At last, I’ve seen Pacific Rim.  I’ve been wanting to check it out since it came out, but limited time, limited budget and stiff competition from things like Iron Man 3 and Star Trek Into Darkness all combined to bump it from a cinema viewing into a “next convenient opportunity” choice, and that turned out to be on my recent flight to Thailand a little while ago.

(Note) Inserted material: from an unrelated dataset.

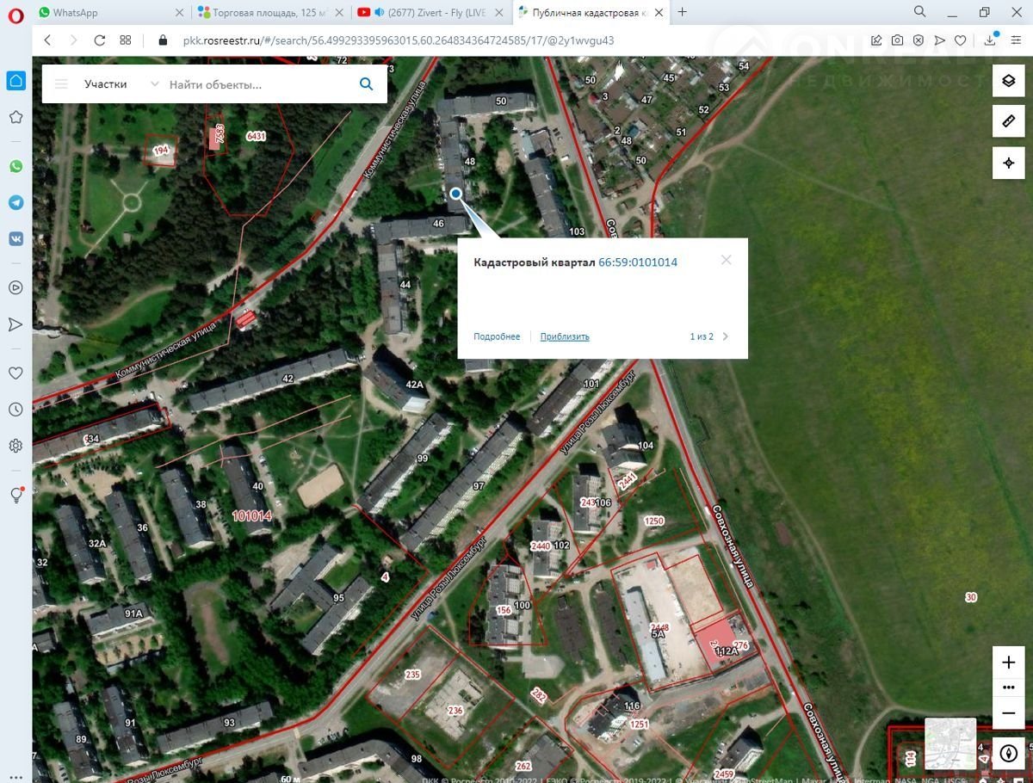Image resolution: width=1033 pixels, height=783 pixels.
Task: Click the locate-me crosshair icon
Action: coord(1009,163)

Pacific Rim is a movie that should really be worse than it is.  A brief description of the plot should really confirm that:  a big crack in the ocean allows giant Godzilla-like monsters to start invading earth and laying waste to major cities.  Earth responds by doing the only obvious thing:  build giant robots piloted by two man teams to fight and destroy these monsters.  But the monsters become increasingly large and frequently-appearing, and the robots aren’t good enough.  Plus the government decides to pull the funding, relying on a giant wall instead.  This of course proves useless, so it’s up to the last remaining pilots controlling the last remaining giant robots to both deal with their personal issues and also to put an end to this giant-monster nonsense once and for all.

See?  That sounds ridiculous.  It should be a terrible movie.  At least as bad as, say, Transformers: Dark of the Moon.  Or even Sharknado.  But it defies all those expectations and ends up being pretty good.

The action scenes are intense and enjoyable, the concept told with a reasonable amount of emotional plausibility, and the characterizations sufficiently specific that you don’t really mix up one character with another, even though a few of them actually look a fair bit alike.  Particularly notable in the performance department is Idris Elba who delivers not the most subtle performance but a very memorable one as Marshall Stacker Pentecost (yes, seriously), a character who could have easily descended into a jerk authority figure, but ended up being much more complex and compelling than that.  But really all the performances are effective, even the fairly generic lead played by Charlie Hunnam, the annoying scientist played by Charlie Day, and the hotshot pilot with a chip on his shoulder played by Rob Kazinsky.  Any or all of those characters could have just been irritants, but they ended up adding nicely to the story’s tapestry, along with the giant robots and the giant monsters, of course.

Now it’s obvious to anyone with sufficient pop-culture knowledge that the whole concept is rooted in the whole anime scene.  I mean, I don’t really watch anime, but even I can tell that.  The How It Should Have Ended clip that I’ve embedded below really highlights this.  But there’s nothing wrong with that, even if I don’t really like anime.  Guillermo del Toro has basically put together the best and most enjoyable Giant Robot vs. Giant Monster movie that I’ve ever seen.  As long as he can put together movies with this level of craftsmanship, than I’m not really fussed.